Kluitenberg B, van Middelkoop M, Verhagen E, Hartgens F, Huisstede B, Diercks R, van der Worp H. J. Sci. Med. Sport 2015; 19(6): 470-475.

Affiliation

Center for Sports Medicine, University of Groningen, University Medical Center Groningen, The Netherlands.

Copyright

(Copyright © 2015, Sports Medicine Australia, Publisher Elsevier Publishing)

DOI

10.1016/j.jsams.2015.07.003

PMID

26205773

Abstract

OBJECTIVES: Despite several consensus statements, different injury definitions are used in the literature. This study aimed to identify the impact of different injury definitions on the nature and incidence of complaints captured during a short-term running program for novice runners.

DESIGN: Prospective cohort study.

METHODS: 1696 participants completed weekly diaries on running exposure and musculoskeletal complaints during a 6-week running program. These data were used to compare six different injury definitions (presence of running-related pain, training-reduction, time-loss of one day or one week). Injuries were registered under these different definitions. Consequently incidence and the nature of complaints were compared between definitions.

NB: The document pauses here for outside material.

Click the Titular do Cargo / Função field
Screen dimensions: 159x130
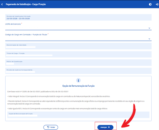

RESULTS: The different injury definitions resulted in incidences that varied between 7.5% and 58.0%, or 18.7 and 239.6 injuries per 1000h of running. The median duration of injury complaints was 4-7 days for injuries registered under a 'day definition', while complaints registered under a 'week definition' lasted 20-22 days. For running-related pain injuries the median of the maximum amount of pain was 3.0. In training-reduction and time-loss injuries these median values were scored between 5.0 and 7.0. No significant differences in anatomical locations between injuries that were registered under a 'day definition' or a 'week definition' were found. Injuries registered under a time-loss definition were located relatively more often at the knee, while complaints at the pelvis/sacrum/buttock were captured more often under a running-related pain definition.

CONCLUSIONS: Injury definitions largely impact injury incidence. Location of injury is also affected by choice of injury definition. This stressed the need for standardized injury registration methods.